HRD and BRCA mutation status have both shown prognostic value in OC and are associated with sensitivity to platinum-based chemotherapy and PARP inhibitors. BRCA and HRD status were unavailable at the time of random assignment; imbalances between the two treatment arms may exist. Further exploratory analyses according to HRD and BRCA mutation status in IMagyn050 are ongoing. Although the backbone regimen in IMagyn050 represents a standard front-line regimen for OC, the hypothesis that the type of chemotherapy backbone has an impact on outcomes with immunotherapeutic approaches remains unanswered. Exposure to immunogenic chemotherapy agents, such as anthracyclines, may sensitize cells to immune checkpoint inhibitors, converting ‘cold’ tumors to ‘hot’ tumors,[13] although the combination of avelumab and pegylated liposomal doxorubicin (PLD) did not significantly improve outcomes in patients with platinum-resistant or platinum-refractory OC versus PLD alone in the JAVELIN-OVARIAN 200 trial.[14] Ongoing trials evaluating checkpoint inhibitors with other chemotherapy backbones, including PLD, may help to elucidate this hypothesis and include NRG-GY009 (ClinicalTrials.gov identifier: NCT02839707), ATALANTE (ClinicalTrials.gov identifier: NCT02891824), and AGO-OVAR 2.29/ENGOT-ov34 (ClinicalTrials.gov identifier: NCT03353831).

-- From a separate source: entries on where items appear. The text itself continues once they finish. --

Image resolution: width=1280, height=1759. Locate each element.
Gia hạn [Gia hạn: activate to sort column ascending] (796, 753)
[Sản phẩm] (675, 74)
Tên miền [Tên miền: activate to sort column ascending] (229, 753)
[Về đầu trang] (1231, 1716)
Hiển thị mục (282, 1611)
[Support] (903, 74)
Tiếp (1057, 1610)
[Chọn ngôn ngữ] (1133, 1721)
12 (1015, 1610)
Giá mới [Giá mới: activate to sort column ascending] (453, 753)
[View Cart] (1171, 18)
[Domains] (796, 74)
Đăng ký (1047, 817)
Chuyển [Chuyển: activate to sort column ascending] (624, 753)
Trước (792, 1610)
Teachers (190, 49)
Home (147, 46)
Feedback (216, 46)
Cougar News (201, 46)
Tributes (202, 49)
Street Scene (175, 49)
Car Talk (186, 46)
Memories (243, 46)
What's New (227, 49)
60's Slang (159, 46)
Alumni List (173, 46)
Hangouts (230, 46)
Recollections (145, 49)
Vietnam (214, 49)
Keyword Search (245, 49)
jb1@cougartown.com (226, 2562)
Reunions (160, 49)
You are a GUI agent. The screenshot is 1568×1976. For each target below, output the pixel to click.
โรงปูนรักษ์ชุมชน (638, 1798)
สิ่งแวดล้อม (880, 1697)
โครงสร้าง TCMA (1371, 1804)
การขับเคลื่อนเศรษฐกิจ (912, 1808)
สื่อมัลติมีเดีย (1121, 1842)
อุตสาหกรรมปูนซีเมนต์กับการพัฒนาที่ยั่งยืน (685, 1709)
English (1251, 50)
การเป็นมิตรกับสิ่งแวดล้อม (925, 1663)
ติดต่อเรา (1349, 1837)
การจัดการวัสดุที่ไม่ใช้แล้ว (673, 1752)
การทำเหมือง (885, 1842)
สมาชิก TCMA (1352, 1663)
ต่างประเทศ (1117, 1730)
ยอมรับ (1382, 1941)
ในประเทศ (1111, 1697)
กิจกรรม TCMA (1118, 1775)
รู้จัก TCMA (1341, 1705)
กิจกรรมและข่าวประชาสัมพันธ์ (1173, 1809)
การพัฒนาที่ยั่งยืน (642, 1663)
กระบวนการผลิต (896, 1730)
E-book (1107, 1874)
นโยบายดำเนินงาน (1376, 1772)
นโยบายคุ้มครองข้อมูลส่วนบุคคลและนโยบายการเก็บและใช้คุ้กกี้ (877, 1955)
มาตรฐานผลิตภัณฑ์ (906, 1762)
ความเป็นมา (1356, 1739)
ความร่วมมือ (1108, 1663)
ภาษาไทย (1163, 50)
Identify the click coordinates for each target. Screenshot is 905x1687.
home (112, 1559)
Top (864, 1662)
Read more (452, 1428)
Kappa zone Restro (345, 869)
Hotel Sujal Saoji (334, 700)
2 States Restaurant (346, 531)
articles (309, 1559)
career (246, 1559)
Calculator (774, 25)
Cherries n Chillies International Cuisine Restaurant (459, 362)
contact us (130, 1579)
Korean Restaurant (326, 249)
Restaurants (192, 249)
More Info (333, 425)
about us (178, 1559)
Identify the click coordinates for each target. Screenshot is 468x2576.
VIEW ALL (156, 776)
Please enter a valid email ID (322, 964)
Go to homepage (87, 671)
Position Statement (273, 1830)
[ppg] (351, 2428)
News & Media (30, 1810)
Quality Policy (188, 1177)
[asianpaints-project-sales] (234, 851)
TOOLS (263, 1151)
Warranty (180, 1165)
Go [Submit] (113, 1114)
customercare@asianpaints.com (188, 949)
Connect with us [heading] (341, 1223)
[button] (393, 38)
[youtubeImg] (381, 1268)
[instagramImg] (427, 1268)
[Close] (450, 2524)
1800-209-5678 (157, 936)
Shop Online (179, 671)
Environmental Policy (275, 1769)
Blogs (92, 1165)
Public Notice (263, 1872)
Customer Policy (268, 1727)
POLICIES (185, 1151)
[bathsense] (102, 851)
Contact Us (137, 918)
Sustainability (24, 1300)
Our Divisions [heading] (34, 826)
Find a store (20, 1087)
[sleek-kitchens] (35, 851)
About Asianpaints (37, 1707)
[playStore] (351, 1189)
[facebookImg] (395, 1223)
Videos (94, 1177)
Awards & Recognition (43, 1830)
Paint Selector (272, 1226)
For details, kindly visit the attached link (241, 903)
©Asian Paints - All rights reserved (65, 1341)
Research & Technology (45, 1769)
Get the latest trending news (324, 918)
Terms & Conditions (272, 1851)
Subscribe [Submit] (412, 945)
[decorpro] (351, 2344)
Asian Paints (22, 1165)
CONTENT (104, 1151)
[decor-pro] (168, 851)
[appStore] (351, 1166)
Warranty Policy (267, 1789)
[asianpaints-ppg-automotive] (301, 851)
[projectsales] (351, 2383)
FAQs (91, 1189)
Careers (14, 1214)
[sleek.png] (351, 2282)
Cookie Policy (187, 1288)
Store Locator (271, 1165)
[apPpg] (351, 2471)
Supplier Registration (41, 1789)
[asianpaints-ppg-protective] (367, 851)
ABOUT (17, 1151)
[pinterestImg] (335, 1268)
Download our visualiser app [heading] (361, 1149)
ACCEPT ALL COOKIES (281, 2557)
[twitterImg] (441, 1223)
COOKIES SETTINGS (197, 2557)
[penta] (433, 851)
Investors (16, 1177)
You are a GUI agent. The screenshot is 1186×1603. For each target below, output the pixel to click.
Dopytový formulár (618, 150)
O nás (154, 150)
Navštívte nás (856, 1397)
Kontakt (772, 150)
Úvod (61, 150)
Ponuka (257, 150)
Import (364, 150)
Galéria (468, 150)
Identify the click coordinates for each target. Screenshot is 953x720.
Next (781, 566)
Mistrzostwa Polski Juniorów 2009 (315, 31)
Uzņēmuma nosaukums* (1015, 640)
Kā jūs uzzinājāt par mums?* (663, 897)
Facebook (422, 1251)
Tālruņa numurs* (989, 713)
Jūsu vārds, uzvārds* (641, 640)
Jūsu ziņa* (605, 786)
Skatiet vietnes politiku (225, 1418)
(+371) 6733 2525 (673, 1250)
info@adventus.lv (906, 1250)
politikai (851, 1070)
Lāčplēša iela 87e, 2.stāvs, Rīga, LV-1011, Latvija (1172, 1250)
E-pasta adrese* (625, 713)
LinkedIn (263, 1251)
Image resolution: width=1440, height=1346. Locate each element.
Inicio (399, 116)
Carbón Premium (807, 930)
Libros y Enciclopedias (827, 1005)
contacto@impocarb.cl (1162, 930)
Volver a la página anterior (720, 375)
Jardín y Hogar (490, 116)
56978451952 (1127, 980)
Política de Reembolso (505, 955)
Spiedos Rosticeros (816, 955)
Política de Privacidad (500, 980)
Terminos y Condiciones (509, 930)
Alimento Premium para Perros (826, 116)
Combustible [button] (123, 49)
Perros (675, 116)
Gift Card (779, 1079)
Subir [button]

The lack of PFS benefit from immunotherapy in IMagyn050 is consistent with findings from the JAVELIN-OVARIAN 100 and 200 trials evaluating avelumab in the front-line and recurrent settings, respectively,[14,15] albeit the two front-line trials differed with respect to eligibility criteria, backbone regimen (with v without bevacizumab), and the assay used to determine PD-L1 status.

Unlike findings in non–small-cell lung cancer,[8] combining atezolizumab with bevacizumab and chemotherapy did not improve efficacy in OC, highlighting intrinsic biologic and molecular differences between the tumor types. Currently, there is no evidence to support using immune checkpoint inhibitors in newly diagnosed OC. Insights from this trial should be considered for further research. Combining observations from this large trial with plausible biologic hypotheses will enable us to embrace specific trial designs in more focused, selected populations and settings.